◆ The problem: Below are some records. Return exactly the lines from the one containing "Viewport: 350px width, 338px height." through the one containing "You are a computer-use agent. 613x460 pixels.", both included, and only those.

Data: Begin

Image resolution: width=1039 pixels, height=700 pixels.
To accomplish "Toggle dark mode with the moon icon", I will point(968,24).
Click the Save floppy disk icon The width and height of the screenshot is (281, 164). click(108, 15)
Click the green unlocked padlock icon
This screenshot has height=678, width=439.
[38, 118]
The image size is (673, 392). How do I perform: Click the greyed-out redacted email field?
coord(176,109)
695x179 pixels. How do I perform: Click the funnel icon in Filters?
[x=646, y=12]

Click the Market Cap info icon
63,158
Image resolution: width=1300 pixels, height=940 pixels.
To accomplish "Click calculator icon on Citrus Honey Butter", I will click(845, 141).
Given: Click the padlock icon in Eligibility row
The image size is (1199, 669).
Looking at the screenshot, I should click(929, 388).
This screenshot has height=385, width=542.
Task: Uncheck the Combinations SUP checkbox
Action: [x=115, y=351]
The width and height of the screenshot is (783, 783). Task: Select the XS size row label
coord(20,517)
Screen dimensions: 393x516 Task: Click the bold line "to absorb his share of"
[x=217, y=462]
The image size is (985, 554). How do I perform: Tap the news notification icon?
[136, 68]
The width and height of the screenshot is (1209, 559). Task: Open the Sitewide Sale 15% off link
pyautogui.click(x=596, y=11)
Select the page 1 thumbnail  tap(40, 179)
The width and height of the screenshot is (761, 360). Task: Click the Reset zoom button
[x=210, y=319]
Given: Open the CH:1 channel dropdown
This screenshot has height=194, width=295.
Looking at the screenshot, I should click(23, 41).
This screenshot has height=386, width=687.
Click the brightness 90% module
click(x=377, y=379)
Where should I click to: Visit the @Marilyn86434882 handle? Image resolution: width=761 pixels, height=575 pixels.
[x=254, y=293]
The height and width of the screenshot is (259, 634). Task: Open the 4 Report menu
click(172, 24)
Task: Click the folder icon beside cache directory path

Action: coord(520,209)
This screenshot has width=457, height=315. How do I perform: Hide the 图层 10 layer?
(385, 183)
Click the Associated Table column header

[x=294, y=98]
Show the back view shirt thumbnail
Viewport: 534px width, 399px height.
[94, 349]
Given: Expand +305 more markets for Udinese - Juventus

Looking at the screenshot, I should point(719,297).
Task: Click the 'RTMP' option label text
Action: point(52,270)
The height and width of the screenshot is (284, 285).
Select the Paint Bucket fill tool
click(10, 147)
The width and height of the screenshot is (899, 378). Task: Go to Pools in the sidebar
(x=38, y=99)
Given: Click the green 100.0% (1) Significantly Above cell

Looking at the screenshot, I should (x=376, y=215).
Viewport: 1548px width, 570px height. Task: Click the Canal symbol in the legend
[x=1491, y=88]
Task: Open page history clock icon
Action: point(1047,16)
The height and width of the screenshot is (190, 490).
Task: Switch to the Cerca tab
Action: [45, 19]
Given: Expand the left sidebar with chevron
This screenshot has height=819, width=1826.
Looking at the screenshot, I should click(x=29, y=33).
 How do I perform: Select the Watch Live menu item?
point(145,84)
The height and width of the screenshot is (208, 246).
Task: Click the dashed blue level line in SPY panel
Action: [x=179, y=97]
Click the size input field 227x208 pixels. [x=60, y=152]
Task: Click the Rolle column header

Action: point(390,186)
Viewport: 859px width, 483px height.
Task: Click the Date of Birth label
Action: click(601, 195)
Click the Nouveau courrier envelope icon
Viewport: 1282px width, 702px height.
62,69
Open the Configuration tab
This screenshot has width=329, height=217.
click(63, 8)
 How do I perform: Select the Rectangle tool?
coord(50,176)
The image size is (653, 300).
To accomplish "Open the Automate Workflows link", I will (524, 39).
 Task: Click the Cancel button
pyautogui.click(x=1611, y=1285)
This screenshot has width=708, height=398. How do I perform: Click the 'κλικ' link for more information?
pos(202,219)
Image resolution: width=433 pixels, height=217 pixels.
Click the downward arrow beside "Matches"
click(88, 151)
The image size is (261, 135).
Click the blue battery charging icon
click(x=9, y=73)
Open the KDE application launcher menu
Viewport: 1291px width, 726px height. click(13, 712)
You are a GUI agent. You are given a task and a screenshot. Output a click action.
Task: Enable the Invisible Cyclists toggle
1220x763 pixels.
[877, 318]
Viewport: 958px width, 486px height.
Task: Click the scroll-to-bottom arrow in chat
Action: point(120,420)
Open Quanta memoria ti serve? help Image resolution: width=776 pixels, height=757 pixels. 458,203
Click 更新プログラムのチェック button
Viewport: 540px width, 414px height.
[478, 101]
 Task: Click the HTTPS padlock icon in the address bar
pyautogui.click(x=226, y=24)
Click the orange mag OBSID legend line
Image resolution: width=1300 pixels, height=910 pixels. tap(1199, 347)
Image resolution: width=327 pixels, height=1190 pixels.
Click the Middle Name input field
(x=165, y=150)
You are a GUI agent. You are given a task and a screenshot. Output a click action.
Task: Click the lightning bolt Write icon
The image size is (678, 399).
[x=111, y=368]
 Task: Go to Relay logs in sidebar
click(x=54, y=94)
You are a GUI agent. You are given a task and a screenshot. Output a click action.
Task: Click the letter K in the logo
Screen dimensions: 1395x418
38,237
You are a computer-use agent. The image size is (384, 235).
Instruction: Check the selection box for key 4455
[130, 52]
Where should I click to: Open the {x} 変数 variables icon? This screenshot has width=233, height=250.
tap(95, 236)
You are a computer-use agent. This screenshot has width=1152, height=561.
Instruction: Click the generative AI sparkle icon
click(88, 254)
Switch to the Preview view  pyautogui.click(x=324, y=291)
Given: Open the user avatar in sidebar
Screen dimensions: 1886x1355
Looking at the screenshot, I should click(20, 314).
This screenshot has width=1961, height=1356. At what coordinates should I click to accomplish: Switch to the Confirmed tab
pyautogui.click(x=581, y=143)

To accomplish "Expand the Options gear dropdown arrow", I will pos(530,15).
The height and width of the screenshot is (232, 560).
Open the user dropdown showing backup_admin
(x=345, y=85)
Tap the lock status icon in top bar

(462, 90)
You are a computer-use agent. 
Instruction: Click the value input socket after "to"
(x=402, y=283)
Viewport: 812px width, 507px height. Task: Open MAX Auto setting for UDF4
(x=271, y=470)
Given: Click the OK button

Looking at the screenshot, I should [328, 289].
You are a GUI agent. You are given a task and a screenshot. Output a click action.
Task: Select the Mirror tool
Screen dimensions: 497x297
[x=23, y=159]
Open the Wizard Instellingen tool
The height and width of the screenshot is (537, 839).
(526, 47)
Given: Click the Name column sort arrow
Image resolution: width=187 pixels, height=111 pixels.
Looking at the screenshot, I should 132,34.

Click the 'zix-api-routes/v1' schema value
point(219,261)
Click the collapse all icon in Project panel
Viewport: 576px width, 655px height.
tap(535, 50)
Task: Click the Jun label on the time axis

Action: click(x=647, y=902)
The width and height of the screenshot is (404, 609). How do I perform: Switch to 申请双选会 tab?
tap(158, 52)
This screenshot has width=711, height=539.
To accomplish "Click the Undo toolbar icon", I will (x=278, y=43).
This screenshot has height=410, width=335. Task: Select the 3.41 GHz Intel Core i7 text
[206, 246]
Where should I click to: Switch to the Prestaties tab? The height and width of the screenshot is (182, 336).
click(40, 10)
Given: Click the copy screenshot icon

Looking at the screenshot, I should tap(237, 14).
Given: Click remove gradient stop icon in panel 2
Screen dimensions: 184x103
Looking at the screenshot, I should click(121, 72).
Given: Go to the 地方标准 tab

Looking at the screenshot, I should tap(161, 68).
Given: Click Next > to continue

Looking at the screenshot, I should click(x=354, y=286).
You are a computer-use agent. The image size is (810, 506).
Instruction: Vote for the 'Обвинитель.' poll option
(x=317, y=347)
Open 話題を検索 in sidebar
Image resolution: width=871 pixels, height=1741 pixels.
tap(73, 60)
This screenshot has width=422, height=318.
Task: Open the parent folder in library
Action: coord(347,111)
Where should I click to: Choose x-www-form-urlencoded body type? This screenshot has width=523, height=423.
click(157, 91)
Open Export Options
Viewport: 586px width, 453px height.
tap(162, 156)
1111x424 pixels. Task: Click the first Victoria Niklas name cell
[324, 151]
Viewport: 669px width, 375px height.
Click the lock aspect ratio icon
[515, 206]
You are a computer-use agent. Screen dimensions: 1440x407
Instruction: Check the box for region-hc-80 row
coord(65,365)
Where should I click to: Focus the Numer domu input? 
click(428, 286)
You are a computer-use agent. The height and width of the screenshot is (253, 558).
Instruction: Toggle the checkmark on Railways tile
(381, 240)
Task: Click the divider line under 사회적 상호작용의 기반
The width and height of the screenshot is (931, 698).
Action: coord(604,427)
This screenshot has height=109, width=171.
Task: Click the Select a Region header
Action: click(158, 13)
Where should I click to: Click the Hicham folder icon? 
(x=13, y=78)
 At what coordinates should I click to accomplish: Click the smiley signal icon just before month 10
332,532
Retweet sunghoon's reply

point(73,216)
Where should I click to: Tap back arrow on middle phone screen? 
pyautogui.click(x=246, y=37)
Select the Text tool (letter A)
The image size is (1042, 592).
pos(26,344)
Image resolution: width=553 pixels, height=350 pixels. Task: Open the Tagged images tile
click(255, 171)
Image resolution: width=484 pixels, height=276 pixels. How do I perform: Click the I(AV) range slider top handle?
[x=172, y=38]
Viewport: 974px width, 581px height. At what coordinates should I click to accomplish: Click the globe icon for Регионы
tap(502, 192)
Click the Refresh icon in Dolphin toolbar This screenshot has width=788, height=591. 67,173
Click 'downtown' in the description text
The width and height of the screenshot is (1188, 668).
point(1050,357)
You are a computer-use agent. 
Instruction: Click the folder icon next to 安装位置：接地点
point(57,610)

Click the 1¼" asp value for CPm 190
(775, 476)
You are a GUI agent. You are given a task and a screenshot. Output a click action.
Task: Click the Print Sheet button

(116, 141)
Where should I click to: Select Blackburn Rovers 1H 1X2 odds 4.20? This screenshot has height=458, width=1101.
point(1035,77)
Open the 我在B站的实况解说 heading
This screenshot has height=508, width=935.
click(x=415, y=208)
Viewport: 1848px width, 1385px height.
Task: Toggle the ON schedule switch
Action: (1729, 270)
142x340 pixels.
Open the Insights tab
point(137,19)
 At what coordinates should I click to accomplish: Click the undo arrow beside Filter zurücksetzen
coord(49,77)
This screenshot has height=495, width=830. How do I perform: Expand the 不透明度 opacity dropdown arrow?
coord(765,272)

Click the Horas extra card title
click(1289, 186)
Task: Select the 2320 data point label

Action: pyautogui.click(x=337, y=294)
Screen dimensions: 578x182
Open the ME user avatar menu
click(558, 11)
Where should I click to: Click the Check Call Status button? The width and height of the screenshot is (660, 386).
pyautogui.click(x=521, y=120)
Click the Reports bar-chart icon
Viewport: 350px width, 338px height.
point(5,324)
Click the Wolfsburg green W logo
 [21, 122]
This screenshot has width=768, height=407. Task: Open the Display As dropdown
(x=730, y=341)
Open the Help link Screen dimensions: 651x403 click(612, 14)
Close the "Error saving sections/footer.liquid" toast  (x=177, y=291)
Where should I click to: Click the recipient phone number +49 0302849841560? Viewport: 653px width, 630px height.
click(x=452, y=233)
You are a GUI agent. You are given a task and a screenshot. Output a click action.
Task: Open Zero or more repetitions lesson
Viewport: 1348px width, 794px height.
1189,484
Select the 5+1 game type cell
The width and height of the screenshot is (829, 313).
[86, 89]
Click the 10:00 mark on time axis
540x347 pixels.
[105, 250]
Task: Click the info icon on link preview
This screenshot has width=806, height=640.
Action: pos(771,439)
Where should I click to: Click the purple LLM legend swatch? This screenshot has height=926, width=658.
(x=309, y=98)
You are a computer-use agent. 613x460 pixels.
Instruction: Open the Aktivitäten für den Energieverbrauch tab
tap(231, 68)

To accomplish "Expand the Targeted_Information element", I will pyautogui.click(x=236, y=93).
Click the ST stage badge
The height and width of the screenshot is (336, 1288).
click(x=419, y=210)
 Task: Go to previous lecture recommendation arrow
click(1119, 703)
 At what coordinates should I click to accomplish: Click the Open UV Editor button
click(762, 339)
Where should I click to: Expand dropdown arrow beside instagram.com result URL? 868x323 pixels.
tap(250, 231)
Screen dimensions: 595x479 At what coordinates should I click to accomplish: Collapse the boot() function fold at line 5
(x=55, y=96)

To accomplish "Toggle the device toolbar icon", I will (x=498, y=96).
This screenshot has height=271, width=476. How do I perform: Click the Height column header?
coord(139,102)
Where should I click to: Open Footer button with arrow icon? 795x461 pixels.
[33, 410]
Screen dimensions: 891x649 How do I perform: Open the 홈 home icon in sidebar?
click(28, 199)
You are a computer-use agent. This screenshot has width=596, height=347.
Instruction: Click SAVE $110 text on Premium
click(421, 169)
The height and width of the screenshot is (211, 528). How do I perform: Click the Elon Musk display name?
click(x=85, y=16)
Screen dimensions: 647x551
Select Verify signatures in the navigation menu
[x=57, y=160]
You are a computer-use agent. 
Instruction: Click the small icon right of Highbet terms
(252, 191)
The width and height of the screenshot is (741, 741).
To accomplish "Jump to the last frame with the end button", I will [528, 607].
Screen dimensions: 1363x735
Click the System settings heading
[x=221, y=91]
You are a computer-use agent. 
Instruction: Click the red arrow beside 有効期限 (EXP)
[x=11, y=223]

Data: End

◆ Solution to the problem:
Viewport: 350px width, 338px height.
point(5,324)
Click the Wolfsburg green W logo
 [21, 122]
This screenshot has width=768, height=407. Task: Open the Display As dropdown
(x=730, y=341)
Open the Help link Screen dimensions: 651x403 click(612, 14)
Close the "Error saving sections/footer.liquid" toast  (x=177, y=291)
Where should I click to: Click the recipient phone number +49 0302849841560? Viewport: 653px width, 630px height.
click(x=452, y=233)
You are a GUI agent. You are given a task and a screenshot. Output a click action.
Task: Open Zero or more repetitions lesson
Viewport: 1348px width, 794px height.
1189,484
Select the 5+1 game type cell
The width and height of the screenshot is (829, 313).
[86, 89]
Click the 10:00 mark on time axis
540x347 pixels.
[105, 250]
Task: Click the info icon on link preview
This screenshot has width=806, height=640.
Action: pos(771,439)
Where should I click to: Click the purple LLM legend swatch? This screenshot has height=926, width=658.
(x=309, y=98)
You are a computer-use agent. 613x460 pixels.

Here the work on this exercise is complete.